Who says the Swiss lack a sense of humour? Erik Gedeon’s Forever Young at the Nottingham Playhouse certainly tickles the funny bones of a British audience for all its Teutonic oddness.

Gideon’s “song drama” sets out to tell stories using a collage of musical arrangements of modern, jazz and classical tunes fused with observational comedy and is said to be currently taking Europe by storm. It has been in the repertoire of Germany’s Thalia Theatre since 2000, has won Norway’s top award for comedy and there are productions planned in Denmark, Sweden and Finland.

Set in a home for retired actors forty years in the future it makes a virtue of casting a crop of popular Playhouse performers as decrepit versions of themselves. Chairbound and moribund in the presence of the forbidding carer Sister Sara (Sara Poyzer) they stagger unsteadily into life whenever she leaves the stage to belt out a succession of pop hits from “Barbie Girl” and “I Got you Babe” to “You Can Leave your Hat On” and “Respect”.

But these rebellious distractions are trumped with reminders of their own mortality when Sister Sarah returns with songs such as “Silver Hair, Trembling Hands” and “Dying”, all penned by the author, that give a Monty Pythonish kick to the proceedings.

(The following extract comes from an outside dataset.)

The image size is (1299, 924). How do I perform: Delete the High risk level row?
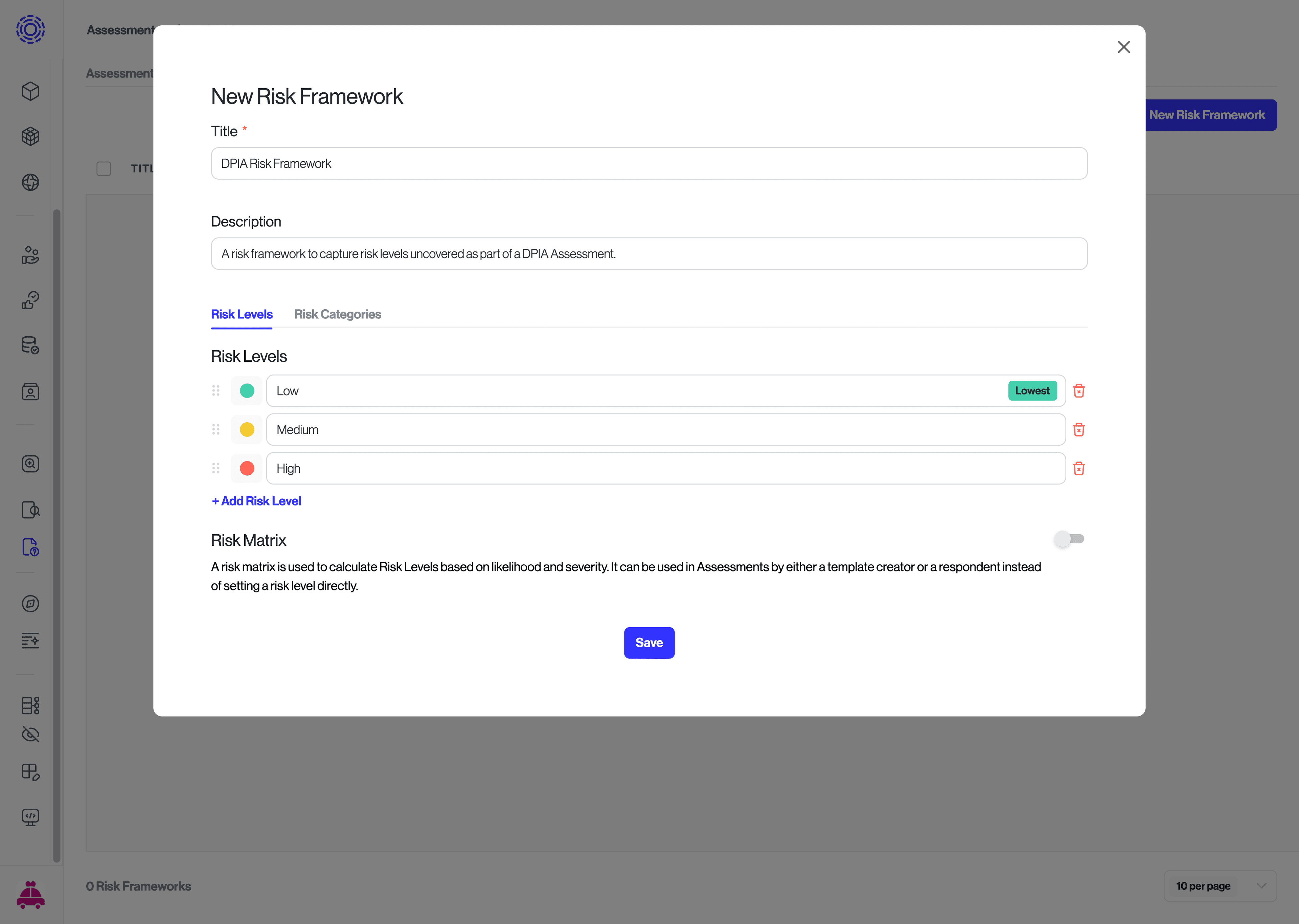(x=1079, y=468)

Rebecca Little, Jason Pennycooke, John Elkington, Mark Jardine and Claire Storey have obviously all signed a pledge to grown old disgracefully and bring some wonderful and well observed physical touches to their geriatric selves, with Stefan Bednarczyk marvellously mute and expressionless for most of his performance at the piano, doubling up as the Musical Director.

There are moments in the first half when, for all the gems of performance scattered along the way, it does feel a little like an overlong Harry Enfield sketch that has lost its way but the second half makes up for it with more in the way of character development, dialogue and robust action.